The original Guitar Hero is arguably the best musical game on the market for the PS2. It has great songs from all around the Rock n' Roll spectrum and offers a great peripheral with the Guitar. In fact, it appeals to almost anyone who loves Rock but doesn't know how to play a guitar effectively. After a lot of fans started begging for a sequel, RedOctane decided it was time to deliver with Guitar Hero II. The new addition takes all the great aspects of the original and improves upon them by leaps and bounds.

For those not familiar with the original game, Guitar Hero II is fairly simple to pick up and play. Players first choose the name of a band, and must go to different venues while rocking out to different songs on the guitar controller. The guitar itself uses five buttons to help gamers in performing the different notes of a song.
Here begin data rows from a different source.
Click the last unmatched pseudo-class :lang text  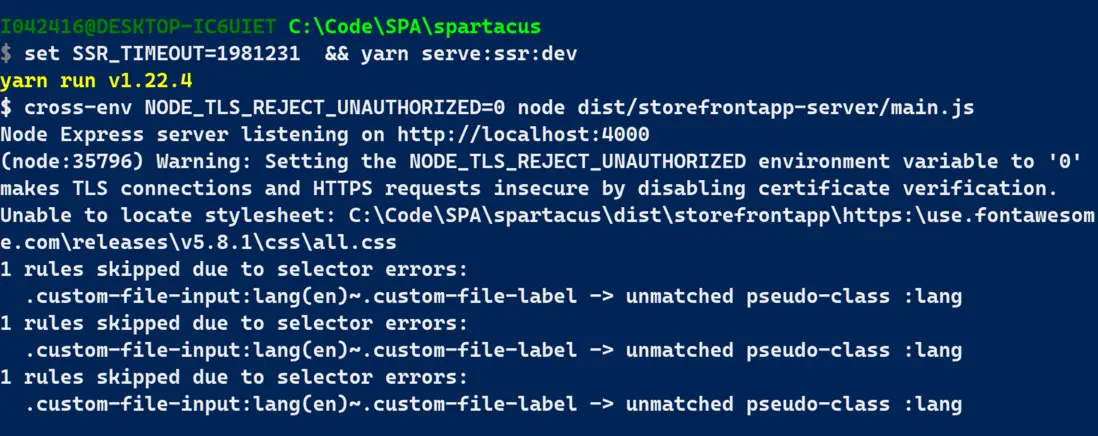pyautogui.click(x=794, y=405)
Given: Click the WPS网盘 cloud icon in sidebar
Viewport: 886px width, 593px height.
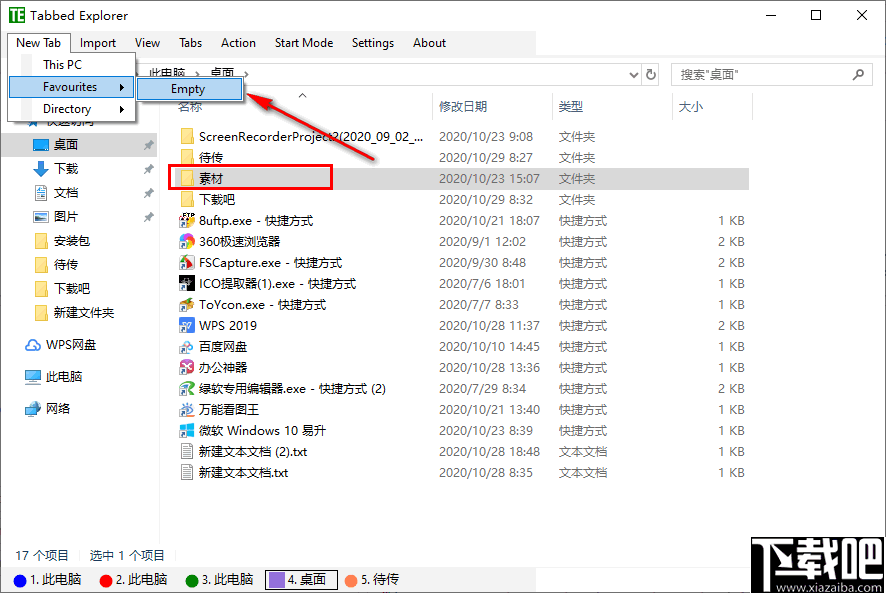Looking at the screenshot, I should point(32,344).
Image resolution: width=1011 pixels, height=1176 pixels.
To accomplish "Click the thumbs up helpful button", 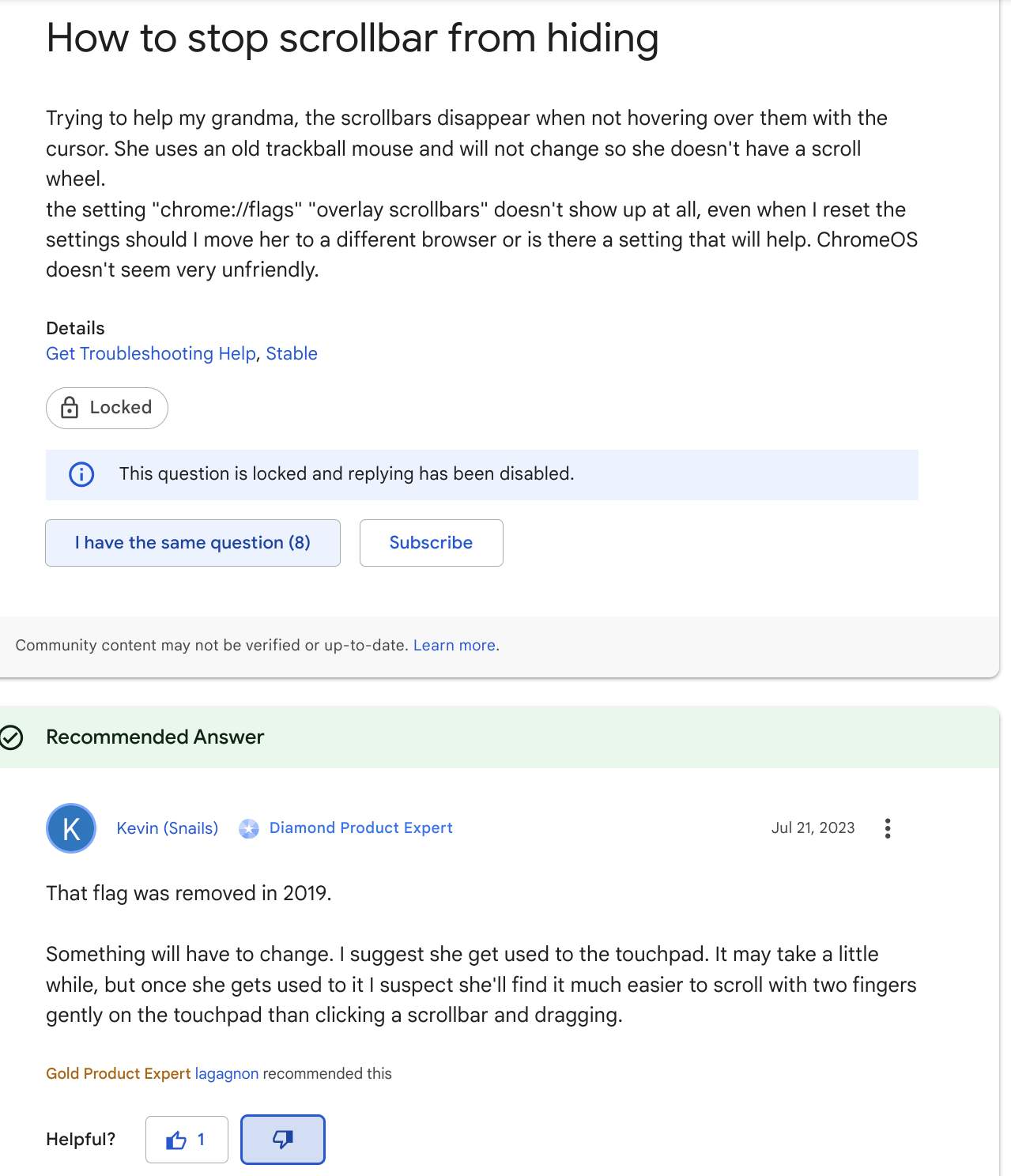I will coord(187,1139).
When a particular note comes up, the player must press the appropriate button and strum the note to get the right sound. Depending on performance, the game rewards rockers with cash to buy new songs, new characters, new guitars, new guitar finishes, new clothes, and even special "Making Guitar Hero II" videos. As players progress through the different songs, bigger venues become available and more songs are added to the list. These include the Rock city Theatre in Detroit, Stonehenge in England, and many others.

Speaking of songs, plenty of Guitar Gods are included in Guitar Hero II. You'll find Groups like Van Halen, Guns n' Roses, Aerosmith, The Police, and many. The songs are all new for this second iteration, and it's a very decent soundtrack overall. The addition of bonus tracks adds even more value to the package and most of them are great songs for rocking to. Not only that but the developers really brought their A game when trying to fix some of the problems from the original. Hammer-ons and Pull-offs were much harder to perform in Guitar Hero, but seem much more forgiving in Guitar Hero II (hammer-ons are performed by pressing higher notes and strumming only once for the first note. Pull-offs, on the other hand, are the opposite and players go down notes). These additions make performing songs at the hard and extreme difficulties a bit more bearable then before. But don't let that fool you into thinking the higher difficulties are a cakewalk. The notes are faster and more plentiful than before, and the addition of "three button" notes is sure to keep players gasping for air. Which is exactly why it's great to see that Star Power is back. For those not familiar with the first game, Star Power lets players raise their guitars and increase their points. It also makes the crowd meter go back up faster, which is great for those times when you've been missing a lot of notes.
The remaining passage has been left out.